The Effects of Interstitial Laser Coagulation on Quality of Life and Sexual Function in Patients with Benign Prostatic Hyperplasia.
- Author:
Seok Su JO
1
;
Seong CHOI
;
Hyun Yul RHEW
Author Information
1. Department of Urology, Kosin University College of Medicine, Busan, Korea. schoi@ns.kosinmed.or.kr
- Publication Type:Original Article
- Keywords:
Bengin prostatic hyperplasia;
Interstitial laser coagulation;
Quality of life;
Sexual dysfunction
- MeSH:
Ejaculation;
Humans;
Laser Coagulation*;
Male;
Orgasm;
Prospective Studies;
Prostate;
Prostatic Hyperplasia*;
Quality of Life*;
Surveys and Questionnaires;
Treatment Outcome
- From:Korean Journal of Urology
2002;43(7):605-610
- CountryRepublic of Korea
- Language:Korean
-
Abstract:
PURPOSE: To determine the impact of interstitial laser coagulation (ILC) on the quality of life and sexual function in patients with a benign prostatic hyperplasia (BPH).
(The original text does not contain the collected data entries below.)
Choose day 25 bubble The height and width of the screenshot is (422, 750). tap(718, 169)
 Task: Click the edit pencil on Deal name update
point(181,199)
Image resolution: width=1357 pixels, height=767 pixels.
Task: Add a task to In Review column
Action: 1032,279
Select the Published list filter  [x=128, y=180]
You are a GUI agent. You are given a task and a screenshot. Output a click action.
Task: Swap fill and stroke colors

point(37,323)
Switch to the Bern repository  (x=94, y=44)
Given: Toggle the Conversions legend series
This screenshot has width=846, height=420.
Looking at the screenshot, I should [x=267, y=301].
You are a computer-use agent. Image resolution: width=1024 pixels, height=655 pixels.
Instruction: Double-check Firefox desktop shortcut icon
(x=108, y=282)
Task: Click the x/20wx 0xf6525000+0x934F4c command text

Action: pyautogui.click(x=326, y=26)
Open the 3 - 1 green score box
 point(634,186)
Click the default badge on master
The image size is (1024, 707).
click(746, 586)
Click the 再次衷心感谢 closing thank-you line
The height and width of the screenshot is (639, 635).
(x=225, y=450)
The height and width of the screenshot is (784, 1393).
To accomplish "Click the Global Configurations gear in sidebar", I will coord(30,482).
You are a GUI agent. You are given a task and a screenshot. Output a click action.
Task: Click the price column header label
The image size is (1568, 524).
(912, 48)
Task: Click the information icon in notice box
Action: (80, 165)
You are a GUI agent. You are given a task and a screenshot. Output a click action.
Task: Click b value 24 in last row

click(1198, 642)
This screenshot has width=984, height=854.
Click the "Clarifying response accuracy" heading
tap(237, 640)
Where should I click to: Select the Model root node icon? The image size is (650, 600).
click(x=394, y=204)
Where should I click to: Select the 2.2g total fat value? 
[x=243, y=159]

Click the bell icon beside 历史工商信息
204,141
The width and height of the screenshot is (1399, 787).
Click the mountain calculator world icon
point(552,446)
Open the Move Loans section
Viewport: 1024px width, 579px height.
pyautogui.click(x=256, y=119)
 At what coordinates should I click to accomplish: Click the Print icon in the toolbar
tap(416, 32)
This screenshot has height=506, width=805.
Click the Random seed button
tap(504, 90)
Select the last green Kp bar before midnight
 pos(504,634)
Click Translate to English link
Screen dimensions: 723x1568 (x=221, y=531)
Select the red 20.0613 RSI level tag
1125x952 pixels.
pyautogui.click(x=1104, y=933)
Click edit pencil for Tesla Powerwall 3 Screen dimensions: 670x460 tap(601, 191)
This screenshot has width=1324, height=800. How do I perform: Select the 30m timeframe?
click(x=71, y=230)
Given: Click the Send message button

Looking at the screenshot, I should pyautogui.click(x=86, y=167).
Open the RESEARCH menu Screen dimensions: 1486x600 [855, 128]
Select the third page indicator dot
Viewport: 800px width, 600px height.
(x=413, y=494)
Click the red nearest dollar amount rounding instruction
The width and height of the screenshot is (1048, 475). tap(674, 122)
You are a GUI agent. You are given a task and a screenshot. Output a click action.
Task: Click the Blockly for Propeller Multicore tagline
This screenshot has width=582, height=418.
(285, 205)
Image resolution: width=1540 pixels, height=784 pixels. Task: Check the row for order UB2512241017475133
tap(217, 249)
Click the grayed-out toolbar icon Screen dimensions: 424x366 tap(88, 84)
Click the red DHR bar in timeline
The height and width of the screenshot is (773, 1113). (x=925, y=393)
MATERIALS AND METHODS: Eighty-nine patients treated with ILC were prospectively evaluated. The treatment outcome was evaluated 1, 3, 6 months and 1 year after the ILC with the international prostate symptom score (IPSS), the prostate volume, the peak urinary flow rate (Q-max), the post-void residual urine (PVR), and the quality of life assessment score. In addition, a self-reporting questionnaire including the International Index of Erectile Function (IIEF) were completed before and 3 months after treatment to determine the impact on sexual function. RESULTS: ILC showed significant improvement in the clinical and voiding parameters (IPSS, Q-max, PVR, prostate size). After ILC, 76% of patients were satisfied with the treatment and the quality of life score improved significantly after 3 months. There was no significant difference between the mean scores of the pretreatment and post-treatment erectile function, orgasmic function, sexual desire and intercourse satisfaction. However, the overall satisfaction score decreased from the pre-operative value of 3.05 to a post-operative value of 2.27 (p<0.05). An ejaculation loss or severe decrease in ejaculate volume was reported in 11 (23%) of the 46 patients followed up after ILC. Interestingly, only 5 (45%) of the 11 patients with a loss of ejaculation or severe decrease in ejaculate reported a deterioration of their sex life, while only 1 (4%) of the 23 without any change in ejaculate volume reported such deterioration. CONCLUSIONS: There were no significant changes in sexual desire, erectile function, orgasmic function, and intercourse satisfaction with ILC. However, the overall satisfaction decreased after ILC. Post-treatment sexual dysfunction appears to be mainly related to the impaired ejaculatory function.